Now, at my job teaching, I find a similar story. I can expect roughly 10-15% of students who will strive for an A, no matter how poorly I teach the material. I can expect another 45-50% of the class who will somewhat master the content, as long as I try to teach it. That adds up to be about a 60% passing rate for my class, not particularly great. The trick here, as my old colleague pointed out, is to find out as quickly as possible who the 40% are who needs more help, and do my best to help them.

Figure out as quickly as you can who your program isn’t working for, and find the best ways to support them.

Here are the biggest lessons I’ve learned from teaching that has helped me better understand my job as a coach of a team.

  1. You haven’t taught it until they’ve learned it. Merely teaching or telling someone is not enough. A coach’s job is to support.
  2. Treating everyone the same does not maximize each person’s potential. A coach’s job is to be equitable, not equal.
  3. Even though you have to manage 30+ people at one time, you cannot teach things one way. A coach’s job is to tailor to the people.
  4. Everyone wants to be the best, not everyone believes that they can. You need to hold everyone accountable, whether they want it or not. A coach’s job is to believe.

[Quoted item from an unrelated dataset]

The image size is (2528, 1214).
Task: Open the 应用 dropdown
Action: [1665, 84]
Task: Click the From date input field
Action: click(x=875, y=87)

Translating into dragon boat, an effective coaching program:

  1. Has frequent one-on-one time between coach and paddler (at least a few times each practice) that allows for constant dialogue. Paddler and coach both need to know what is working well and what can be improved.
  2. Has multiple points of access for paddlers: full boat instructions, visual demonstrations, analogies, powerpoint lectures, diagrams, videos, etc, etc. Paddlers can and will learn. You just need to find the way.
  3. Structures practice so that each paddler works on what will be most beneficial for him/her. Take into account the different skill levels and needs of your paddlers. For example, if most of the team needs help rotating correctly, it means that there’s a small group that already does. What do you do with the group who needs the technique help, and what do you do with the group that doesn’t? The first challenge is to see that not EVERYONE needed the technique work.
  4. Know your paddlers. Some paddlers might break down in technique after 2 minutes because they are exhausted, while others might break down because they are mindlessly paddling. Know the difference, and hold each person accountable for what you know they can achieve, not what they think they cannot.